(CBS) — Chicago is home to millions of people and we know it could be a target for terrorists. If a catastrophic event occurred would we be able to evacuate the area and care for the injured? CBS 2’s Kris Gutierrez went out to find the answers.
Imagine an improvised nuclear device going off in downtown Chicago. Immediately more than five million people are in danger.
It’s a scenario state and local emergency officials have been quietly studying for the past six years.
Gary Kulhan, Chair of Cook County’s Local Emergency Planning Committee, says, “Number one.. you lose all of your communications if a nuclear device were to go off. Number two, you’re going to have roughly 200,000 burn victims. You’re going to lose two hospitals downtown immediately.”
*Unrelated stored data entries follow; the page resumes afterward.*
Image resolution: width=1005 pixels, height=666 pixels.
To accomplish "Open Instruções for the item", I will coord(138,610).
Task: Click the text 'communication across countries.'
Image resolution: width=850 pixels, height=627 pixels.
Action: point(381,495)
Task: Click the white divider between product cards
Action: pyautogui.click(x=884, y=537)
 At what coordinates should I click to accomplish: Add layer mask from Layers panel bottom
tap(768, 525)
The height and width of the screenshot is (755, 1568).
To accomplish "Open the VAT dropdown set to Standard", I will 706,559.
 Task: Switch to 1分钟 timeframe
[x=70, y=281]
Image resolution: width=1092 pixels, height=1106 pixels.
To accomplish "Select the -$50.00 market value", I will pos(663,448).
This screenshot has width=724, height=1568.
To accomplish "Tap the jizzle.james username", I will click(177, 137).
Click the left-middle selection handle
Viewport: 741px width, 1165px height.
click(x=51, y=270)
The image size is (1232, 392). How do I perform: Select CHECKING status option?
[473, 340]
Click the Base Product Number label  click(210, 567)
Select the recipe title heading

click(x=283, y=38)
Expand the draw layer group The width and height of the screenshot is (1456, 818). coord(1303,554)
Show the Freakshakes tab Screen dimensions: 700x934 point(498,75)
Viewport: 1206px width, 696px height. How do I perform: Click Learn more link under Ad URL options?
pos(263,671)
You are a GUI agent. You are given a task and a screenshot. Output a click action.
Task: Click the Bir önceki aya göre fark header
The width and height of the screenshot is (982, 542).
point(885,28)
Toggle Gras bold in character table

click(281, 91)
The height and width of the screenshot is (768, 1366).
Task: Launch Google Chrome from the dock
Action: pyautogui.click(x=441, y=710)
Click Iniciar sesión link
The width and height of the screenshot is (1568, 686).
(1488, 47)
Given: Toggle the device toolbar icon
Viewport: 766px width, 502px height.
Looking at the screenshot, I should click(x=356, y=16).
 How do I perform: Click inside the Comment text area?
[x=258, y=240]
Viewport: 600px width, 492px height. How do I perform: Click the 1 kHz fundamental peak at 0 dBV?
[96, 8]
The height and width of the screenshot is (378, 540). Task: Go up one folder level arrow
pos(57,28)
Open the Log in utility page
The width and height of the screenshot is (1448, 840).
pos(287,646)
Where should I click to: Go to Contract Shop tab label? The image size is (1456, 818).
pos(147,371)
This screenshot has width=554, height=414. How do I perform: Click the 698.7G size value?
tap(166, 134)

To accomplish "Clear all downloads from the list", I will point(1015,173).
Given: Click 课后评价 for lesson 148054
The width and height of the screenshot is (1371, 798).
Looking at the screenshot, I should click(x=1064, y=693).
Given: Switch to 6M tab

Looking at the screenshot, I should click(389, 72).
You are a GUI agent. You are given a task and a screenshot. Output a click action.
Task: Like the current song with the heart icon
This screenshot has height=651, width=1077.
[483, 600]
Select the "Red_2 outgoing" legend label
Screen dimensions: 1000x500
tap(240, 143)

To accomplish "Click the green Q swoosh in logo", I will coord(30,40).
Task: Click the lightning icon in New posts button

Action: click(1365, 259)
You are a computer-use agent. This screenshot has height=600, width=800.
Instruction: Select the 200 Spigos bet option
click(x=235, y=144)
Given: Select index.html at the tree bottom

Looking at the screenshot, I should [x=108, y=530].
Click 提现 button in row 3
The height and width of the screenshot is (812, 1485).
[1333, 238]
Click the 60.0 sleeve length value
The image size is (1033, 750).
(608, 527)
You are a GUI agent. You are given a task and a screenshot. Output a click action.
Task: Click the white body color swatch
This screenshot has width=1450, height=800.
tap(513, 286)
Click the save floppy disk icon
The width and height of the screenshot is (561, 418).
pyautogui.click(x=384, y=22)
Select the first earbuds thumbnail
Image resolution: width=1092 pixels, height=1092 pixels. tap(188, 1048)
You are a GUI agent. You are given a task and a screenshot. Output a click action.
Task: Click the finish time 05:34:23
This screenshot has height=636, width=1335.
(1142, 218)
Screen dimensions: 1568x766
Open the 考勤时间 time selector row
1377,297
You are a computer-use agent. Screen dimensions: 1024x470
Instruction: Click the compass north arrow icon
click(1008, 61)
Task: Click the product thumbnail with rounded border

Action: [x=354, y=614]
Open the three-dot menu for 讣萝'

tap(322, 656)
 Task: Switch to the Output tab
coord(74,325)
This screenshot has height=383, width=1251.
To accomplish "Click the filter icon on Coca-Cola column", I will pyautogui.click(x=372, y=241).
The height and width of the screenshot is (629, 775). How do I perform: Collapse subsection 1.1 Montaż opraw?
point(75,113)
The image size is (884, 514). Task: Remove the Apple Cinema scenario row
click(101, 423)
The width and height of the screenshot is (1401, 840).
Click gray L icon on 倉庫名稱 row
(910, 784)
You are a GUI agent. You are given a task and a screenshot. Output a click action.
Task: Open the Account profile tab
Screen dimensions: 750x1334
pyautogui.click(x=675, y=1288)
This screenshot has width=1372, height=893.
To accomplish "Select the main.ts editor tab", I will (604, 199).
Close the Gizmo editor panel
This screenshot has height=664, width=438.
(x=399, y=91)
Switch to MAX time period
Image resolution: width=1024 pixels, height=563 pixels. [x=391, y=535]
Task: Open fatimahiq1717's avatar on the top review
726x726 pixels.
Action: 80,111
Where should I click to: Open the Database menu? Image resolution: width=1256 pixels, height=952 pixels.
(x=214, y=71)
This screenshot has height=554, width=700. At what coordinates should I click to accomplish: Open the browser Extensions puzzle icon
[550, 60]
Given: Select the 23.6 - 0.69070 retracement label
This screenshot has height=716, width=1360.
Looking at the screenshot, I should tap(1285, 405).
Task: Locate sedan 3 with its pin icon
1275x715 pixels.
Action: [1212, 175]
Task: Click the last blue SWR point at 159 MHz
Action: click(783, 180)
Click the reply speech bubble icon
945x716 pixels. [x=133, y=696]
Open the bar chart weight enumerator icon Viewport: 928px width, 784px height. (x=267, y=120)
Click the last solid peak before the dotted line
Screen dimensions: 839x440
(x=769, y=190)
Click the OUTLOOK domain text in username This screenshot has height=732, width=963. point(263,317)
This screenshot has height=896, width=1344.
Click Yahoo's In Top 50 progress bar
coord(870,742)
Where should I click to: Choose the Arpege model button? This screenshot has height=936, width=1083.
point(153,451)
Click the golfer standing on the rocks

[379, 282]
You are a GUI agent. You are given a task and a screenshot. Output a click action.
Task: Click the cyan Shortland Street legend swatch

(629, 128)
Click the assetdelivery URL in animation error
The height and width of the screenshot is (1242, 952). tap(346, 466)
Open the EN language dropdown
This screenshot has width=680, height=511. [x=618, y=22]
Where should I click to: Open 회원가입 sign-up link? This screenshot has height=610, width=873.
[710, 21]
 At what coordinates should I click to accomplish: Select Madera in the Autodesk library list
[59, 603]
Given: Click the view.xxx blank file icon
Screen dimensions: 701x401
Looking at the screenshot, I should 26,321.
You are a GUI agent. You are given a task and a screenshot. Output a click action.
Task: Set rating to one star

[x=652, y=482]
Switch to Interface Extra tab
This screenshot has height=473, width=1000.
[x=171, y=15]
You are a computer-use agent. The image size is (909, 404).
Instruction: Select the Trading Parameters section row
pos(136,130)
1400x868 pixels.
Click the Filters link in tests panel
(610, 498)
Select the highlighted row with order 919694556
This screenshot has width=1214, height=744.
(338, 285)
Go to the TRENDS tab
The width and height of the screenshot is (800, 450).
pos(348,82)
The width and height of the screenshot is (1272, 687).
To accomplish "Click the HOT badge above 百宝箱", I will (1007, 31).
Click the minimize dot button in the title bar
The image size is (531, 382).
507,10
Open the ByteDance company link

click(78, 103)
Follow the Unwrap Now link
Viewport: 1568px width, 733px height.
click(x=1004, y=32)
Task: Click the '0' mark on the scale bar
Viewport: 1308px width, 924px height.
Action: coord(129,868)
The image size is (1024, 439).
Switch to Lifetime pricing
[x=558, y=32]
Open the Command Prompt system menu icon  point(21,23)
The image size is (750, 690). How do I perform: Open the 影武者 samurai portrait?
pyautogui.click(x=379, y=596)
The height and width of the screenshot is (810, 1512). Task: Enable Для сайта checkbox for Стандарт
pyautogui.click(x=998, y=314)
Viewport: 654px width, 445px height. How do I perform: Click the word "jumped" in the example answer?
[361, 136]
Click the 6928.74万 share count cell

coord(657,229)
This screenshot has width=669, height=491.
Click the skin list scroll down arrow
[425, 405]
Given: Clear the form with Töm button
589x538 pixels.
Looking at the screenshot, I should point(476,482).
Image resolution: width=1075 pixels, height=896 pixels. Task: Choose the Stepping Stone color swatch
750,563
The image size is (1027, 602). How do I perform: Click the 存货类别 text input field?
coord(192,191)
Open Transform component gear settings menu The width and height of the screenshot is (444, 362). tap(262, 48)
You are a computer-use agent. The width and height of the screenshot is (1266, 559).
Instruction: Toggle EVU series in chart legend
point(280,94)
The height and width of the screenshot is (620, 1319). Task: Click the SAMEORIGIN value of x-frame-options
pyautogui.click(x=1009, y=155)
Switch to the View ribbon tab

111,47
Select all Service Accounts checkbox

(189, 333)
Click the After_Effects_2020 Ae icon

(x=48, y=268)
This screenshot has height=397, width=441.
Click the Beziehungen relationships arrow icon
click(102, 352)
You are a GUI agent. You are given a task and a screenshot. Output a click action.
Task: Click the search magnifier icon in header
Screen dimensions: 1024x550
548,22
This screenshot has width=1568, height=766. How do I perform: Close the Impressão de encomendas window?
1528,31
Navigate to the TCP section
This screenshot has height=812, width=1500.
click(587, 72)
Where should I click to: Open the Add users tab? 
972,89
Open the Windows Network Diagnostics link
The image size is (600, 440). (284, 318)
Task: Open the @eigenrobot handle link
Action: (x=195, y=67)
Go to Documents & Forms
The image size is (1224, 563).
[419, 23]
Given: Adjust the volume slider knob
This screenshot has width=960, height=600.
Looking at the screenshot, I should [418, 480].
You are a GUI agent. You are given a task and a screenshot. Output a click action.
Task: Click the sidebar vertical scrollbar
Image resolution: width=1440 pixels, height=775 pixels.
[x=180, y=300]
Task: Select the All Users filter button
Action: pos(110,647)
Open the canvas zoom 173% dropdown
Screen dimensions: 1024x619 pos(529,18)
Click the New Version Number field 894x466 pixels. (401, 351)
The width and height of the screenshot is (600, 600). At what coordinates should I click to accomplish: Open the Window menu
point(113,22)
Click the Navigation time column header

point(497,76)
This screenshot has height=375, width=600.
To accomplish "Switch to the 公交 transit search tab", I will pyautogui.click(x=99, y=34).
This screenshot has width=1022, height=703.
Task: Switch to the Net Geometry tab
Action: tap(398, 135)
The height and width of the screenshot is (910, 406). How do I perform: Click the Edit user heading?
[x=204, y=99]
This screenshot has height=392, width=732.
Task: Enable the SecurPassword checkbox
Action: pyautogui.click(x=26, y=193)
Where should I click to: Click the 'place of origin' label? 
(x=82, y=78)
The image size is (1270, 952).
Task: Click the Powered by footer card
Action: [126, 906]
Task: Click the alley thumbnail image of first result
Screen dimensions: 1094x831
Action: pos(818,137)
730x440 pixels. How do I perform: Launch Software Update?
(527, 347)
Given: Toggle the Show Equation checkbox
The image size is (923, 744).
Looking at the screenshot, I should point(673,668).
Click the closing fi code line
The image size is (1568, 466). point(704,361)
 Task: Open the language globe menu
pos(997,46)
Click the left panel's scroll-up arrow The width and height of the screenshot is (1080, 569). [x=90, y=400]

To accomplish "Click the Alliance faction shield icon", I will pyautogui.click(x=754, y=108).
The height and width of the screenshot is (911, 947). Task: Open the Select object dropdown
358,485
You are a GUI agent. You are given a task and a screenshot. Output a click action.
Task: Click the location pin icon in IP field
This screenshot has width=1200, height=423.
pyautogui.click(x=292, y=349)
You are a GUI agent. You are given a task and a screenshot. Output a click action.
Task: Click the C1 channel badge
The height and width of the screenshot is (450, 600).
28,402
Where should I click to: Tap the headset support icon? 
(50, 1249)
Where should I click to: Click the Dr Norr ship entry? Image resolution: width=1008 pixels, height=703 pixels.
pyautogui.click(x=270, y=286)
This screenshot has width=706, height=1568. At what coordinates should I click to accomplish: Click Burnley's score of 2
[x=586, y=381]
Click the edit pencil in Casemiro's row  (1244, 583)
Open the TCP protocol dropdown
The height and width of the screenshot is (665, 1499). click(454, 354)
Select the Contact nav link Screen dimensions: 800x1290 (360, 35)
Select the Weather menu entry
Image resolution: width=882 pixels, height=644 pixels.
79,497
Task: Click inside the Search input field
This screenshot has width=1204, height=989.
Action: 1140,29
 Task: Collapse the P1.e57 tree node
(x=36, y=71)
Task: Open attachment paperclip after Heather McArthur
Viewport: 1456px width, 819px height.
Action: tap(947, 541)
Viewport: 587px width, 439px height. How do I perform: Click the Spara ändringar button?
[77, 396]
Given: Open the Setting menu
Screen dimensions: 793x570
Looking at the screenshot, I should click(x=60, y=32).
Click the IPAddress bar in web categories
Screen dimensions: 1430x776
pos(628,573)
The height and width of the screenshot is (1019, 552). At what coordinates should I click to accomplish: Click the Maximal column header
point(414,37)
And, how do you get the injured and survivors out of the city?
Transportation evacuation studies reveal 660,000 people would need to get out immediately, but the already jammed expressway system can only handle 180,000 cars in three hours.
Jonathon Monken, Director of the Illinois Emergency Management Agency says, “We have multiple evacuation plans that have been developed, but all of them really recognize that capacity would be a problem.”
Some of those plans include ferrying people across Lake Michigan and relying on commuter trains. But Union Station is packed when ordinary Metra delays occur.
“You can imagine what controlled civil disturbance would look like if you have thousands of people that are trying to get on a train and you can only get a few hundred on each one,” said Monken.
Officials also learned that in some cases, evacuation may not be the best option at all.
“Sheltering in place in a nuclear event for the first 24 hours when the radioactive fallout is the strongest, would actually save more lives than anything else we could possibly do,” said Monken.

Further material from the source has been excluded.